Consequence

sin

Image

Once upon a time, in a kingdom very far from here, the largest tower the world has ever seen was constructed. It was built to protect the daughter of a rich and noble king from enemy attacks. A war had been going on with the neighboring kingdom for years, and the king didn’t want to take any chances with the safety of his daughter.

So for years the princess waited in solitude for the war to end, when her father was to send the most loyal and worthy knight in the land to fetch her. The knight’s reward was the princess’s hand in marriage.

The princess romanticized and dreamed of the happily ever after she would receive when the wretched war was over. Only on her eighteenth birthday did the princess start questioning if the war would ever end.

As if God himself had heard the sorrow of the princess, a knock came upon her window.

“Oh!” exclaimed the princess, “That must be my knight!”

When she opened the window, however, it wasn’t a knight she saw. It was a young solider from the country her kingdom was at war with.

“Please,” plead the solider, “I’m wounded. If you’d please give me a place to stay, I’d be forever in your debt.”

The solider tried his best to bow as he clutched his bleeding side. The princess was amazed that he was able to climb all that way with his injury.

The princess knew that franchising with the enemy was forbidden, and even punishable by death. But, for some reason or another, the princess was intrigued by the solider. Over the course of several months, the princess nursed the solider back to health, and they quickly fell in love.
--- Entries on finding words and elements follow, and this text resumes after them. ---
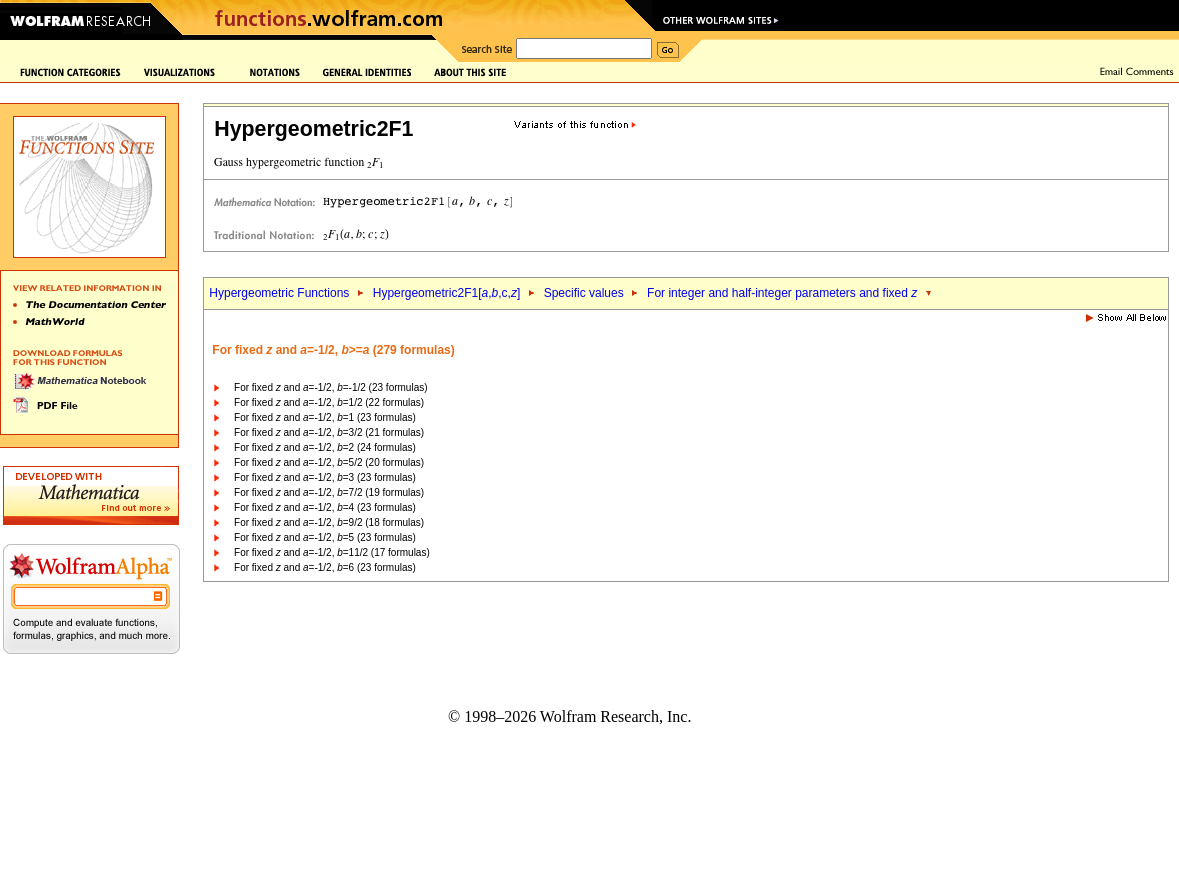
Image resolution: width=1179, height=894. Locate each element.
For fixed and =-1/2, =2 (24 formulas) (325, 447)
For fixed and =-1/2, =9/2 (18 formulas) (329, 522)
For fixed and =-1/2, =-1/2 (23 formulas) (330, 387)
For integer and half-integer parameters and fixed (782, 293)
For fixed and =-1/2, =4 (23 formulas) (325, 507)
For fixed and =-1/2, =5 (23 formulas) (325, 537)
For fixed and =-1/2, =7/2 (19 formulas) (329, 492)
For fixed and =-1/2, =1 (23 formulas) (325, 417)
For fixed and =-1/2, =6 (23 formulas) (325, 567)
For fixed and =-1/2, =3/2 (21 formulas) (329, 432)
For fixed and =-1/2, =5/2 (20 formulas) (329, 462)
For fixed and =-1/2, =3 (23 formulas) (325, 477)
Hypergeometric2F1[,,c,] (446, 293)
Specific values (584, 293)
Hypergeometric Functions (279, 293)
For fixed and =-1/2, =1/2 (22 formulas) (329, 402)
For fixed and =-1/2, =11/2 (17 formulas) (332, 552)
“However can I repay you for being so kind to me?” asked the solider on his last day under the care of the princess.

“Take me with you,” answered the princess, “I’ve been cooped up in this tower for too long.”
The solider agreed and the two set off towards the window to make their escape. When the princess threw open the window, however, someone else was there to meet her.

A knight in shining silver armor carrying a shield bearing the flag of the princess’s kingdom climbed through the window and kneeled before the princess.

“My fair maiden,” said the knight as he kissed her delicate hand, “I have been sent by the king to fetch you.”

“The war is over then?” asked the princess.

“No, I’m afraid not. But enemy troops have been spotted in this area, and the king fears that his daughter is no longer safe in this location,” replied the knight, whose eyes soon fell on the enemy solider.

“Princess!” the knight jumped, pulling his sword from its sheath. “You have been invaded! Stand back while I slaughter your captor!”

The princess leaped in front of the solider, not letting the knight get close to him.

“No,” she exclaimed, “You won’t lay a hand on him. I love him.”

The solider smiled, but the knight did not. He did nothing but put his fingers to his lips and blew out a terrifically loud whistle. Soon, the entire room was filled with knights. They tore the princess from her love, even after she fought with all of her might. She cried and cried, but the knights wouldn’t stop torturing the solider.

“This’ll show you to brainwash princesses,” said the head knight, before he did the unthinkable. He reared back, stabbing the solider right through the heart with his mighty sword.

The princess cried out in agony, as if she was the one that was getting stabbed. Her heart hurt as she wept over the body of her fallen solider.

The head knight felt no sympathy for the princess, and promptly insisted on dragging her back to the kingdom.

“Unhand me!” she demanded. “I can walk on my own!”

The princess fought free of the knight’s grasp and something peculiar happened then: as the princess started the climb down the tower with the knights, she was overcome with emotion. So overcome that her breaths became shallow and eventually, she stopped breathing all together.

What happened next seemed to take place in slow motion. She pushed off of the wall. As she fell, the princess decided that she didn’t want to live if she couldn’t live without the solider.

When the king heard the story of his daughter’s death, he ended the war. He also arranged for the princess and the solider to be buried next to each other in a beautiful meadow. The two spent eternity by each other’s sides.

Essentially, they died happily ever after.
♠ ♠ ♠
Yet another freewrite from the depths of my journal.